In general, I believe OPTIMADE should also ideally enforce SI in the materials databases, but in practice it's of course unreachable. There's an excellent example of the computational Raman spectroscopy, where the units are very confusing and entangled, and you cannot do much with that except being an expert.

On the other hand, there is the list of the well-known physical properties, easily computed ab initio, with the clear units defined. Could we try at least to collect them in a single place?

merkys commented 4 years ago

There is this The Unified Code for Units of Measure, which aims to provide unambiguous string representation of units. Maybe worth for further investigation?

rartino commented 4 years ago

Standardizing how to enter units in the fields that say "units" seems a very nice thing to do, perhaps even for v1.0.0 proper (?)

I'm afraid it is too late to completely standardize on only SI units, since our structure's cartesian coordinates are specified as in Angstrom.
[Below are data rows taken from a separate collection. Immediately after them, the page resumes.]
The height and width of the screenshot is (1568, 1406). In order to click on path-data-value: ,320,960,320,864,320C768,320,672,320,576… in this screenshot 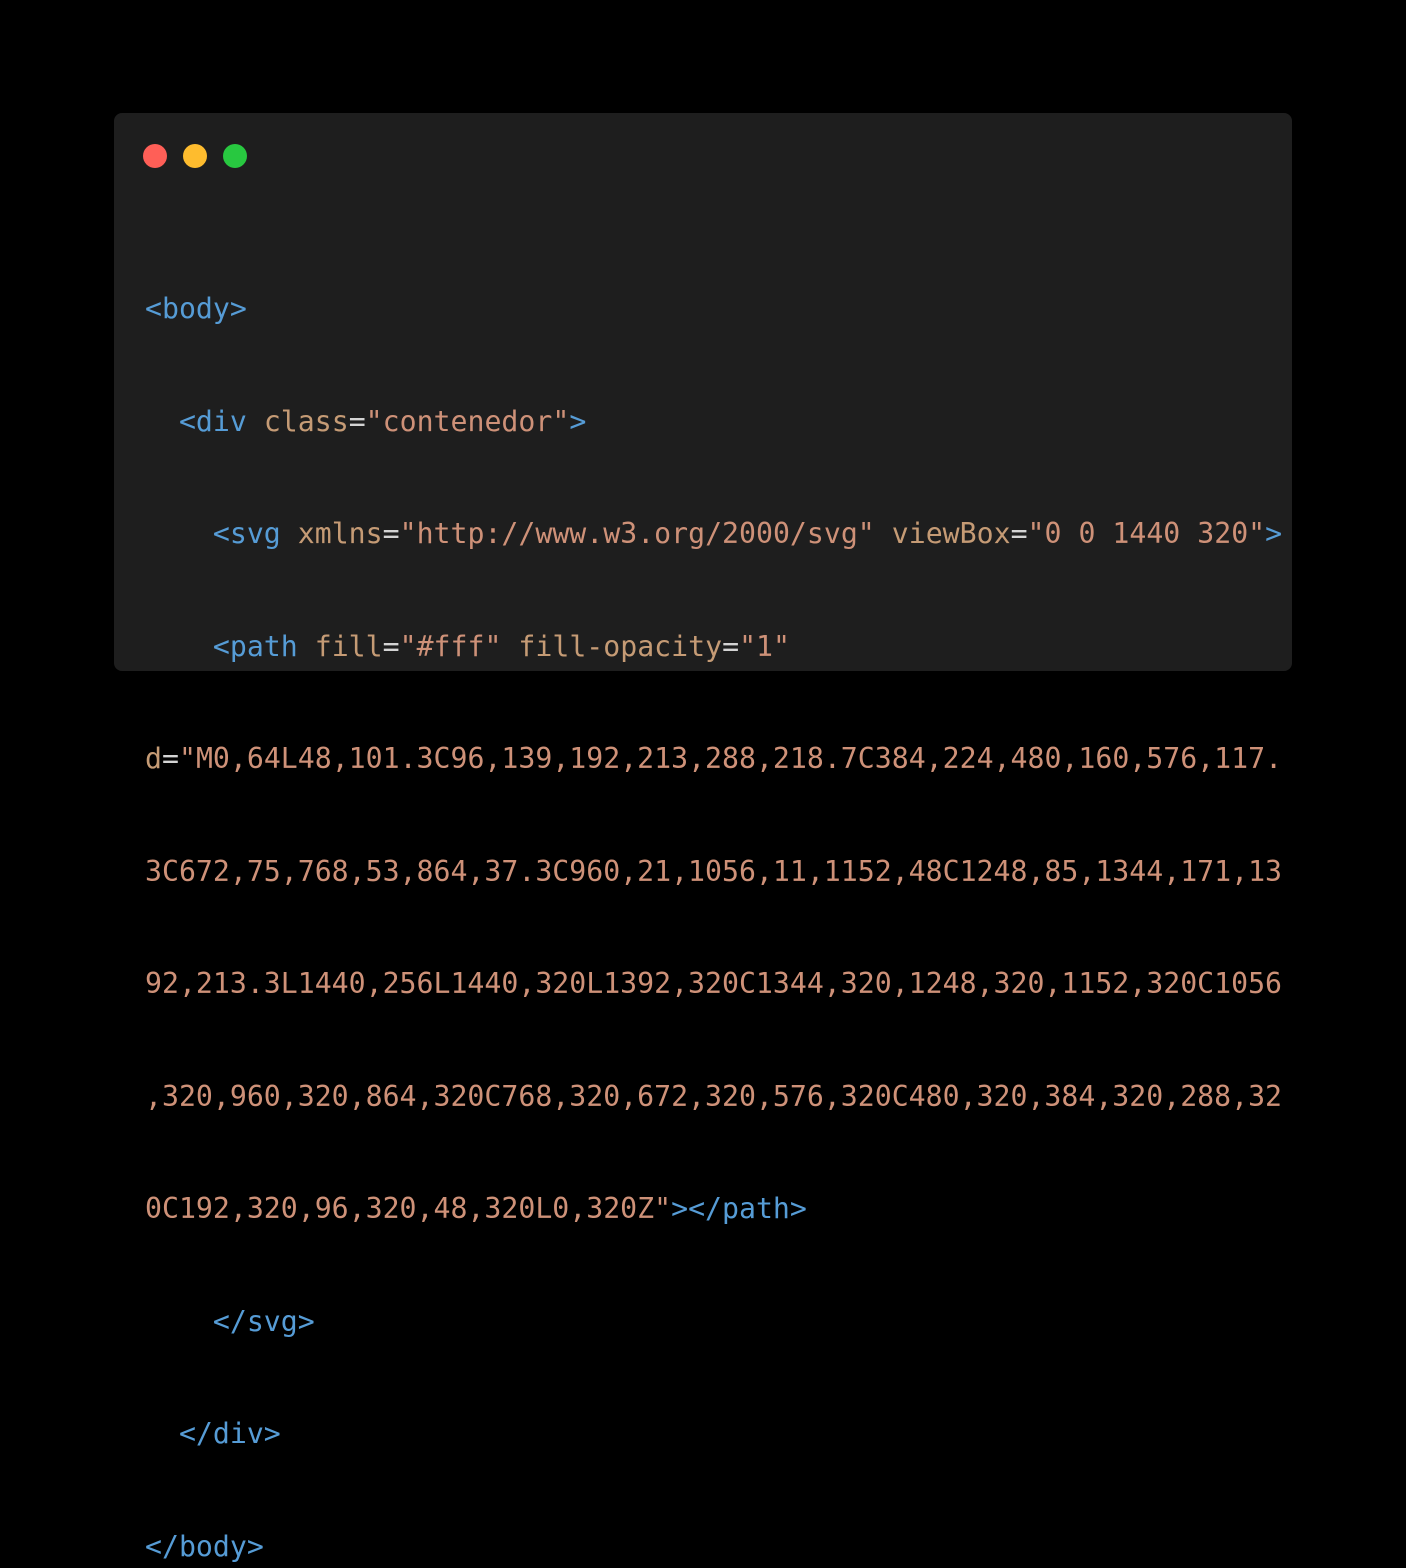, I will do `click(714, 1096)`. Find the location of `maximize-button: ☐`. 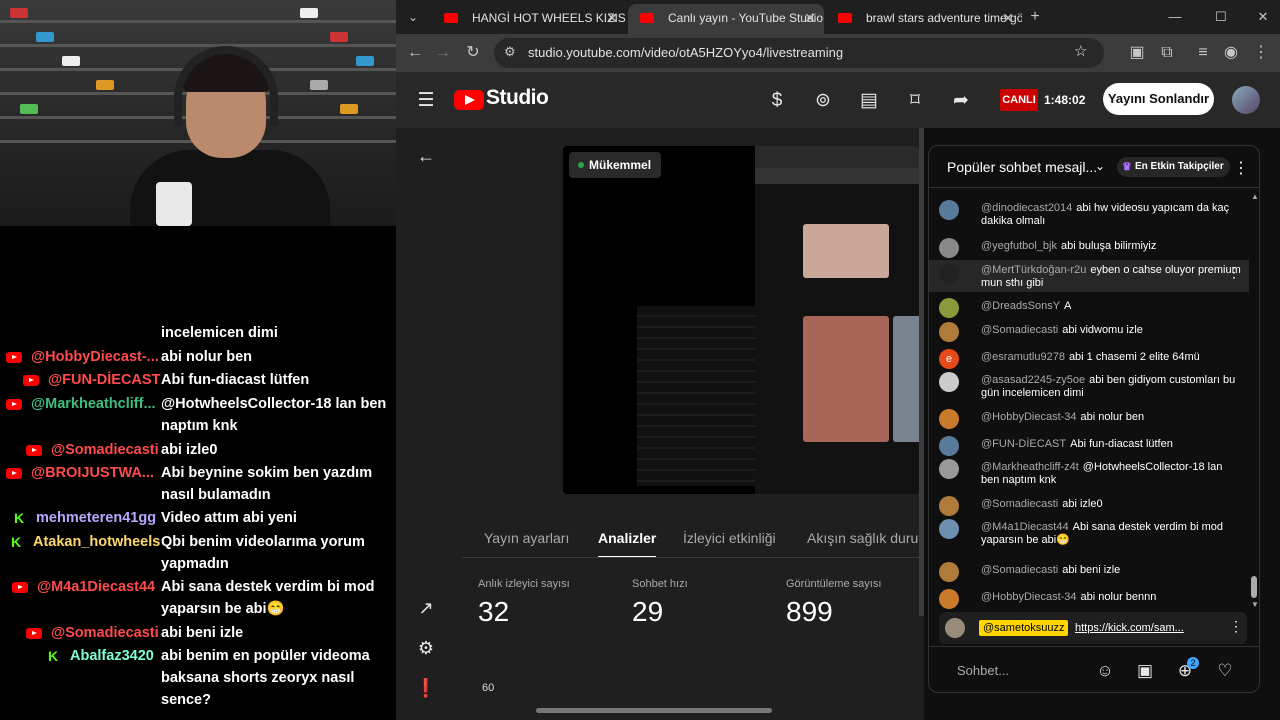

maximize-button: ☐ is located at coordinates (1221, 17).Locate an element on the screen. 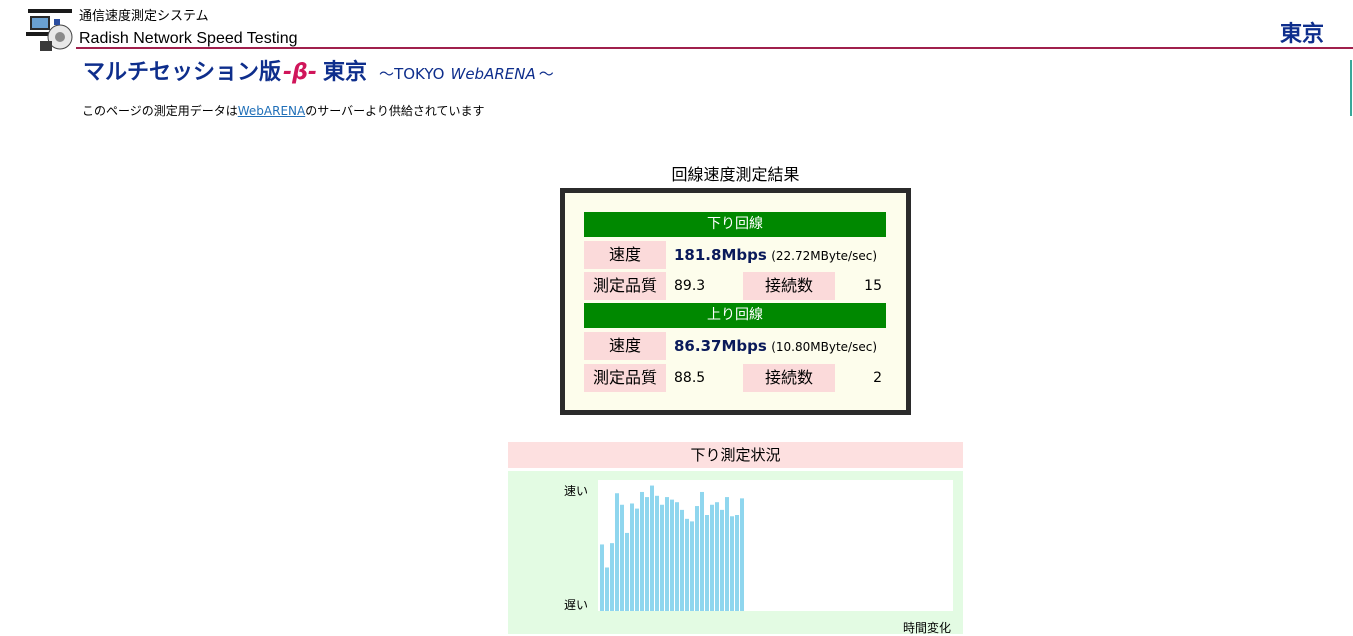  upload-speed: 86.37Mbps is located at coordinates (720, 346).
After some searching, I landed in the same info as @merkys. We could simply add to the definition of our unit fields that they must be a valid 7 bit ASCII representation of units according to version 2.1 of The Unified Code for Units of Measure.

Should we write this up as a PR? It seems a very small change to the spec, and it only helps to clarify what should go into the unit field.

merkys commented 4 years ago

Should we write this up as a PR? It seems a very small change to the spec, and it only helps to clarify what should go into the unit field.

I have prepared #299 according @rartino suggestion.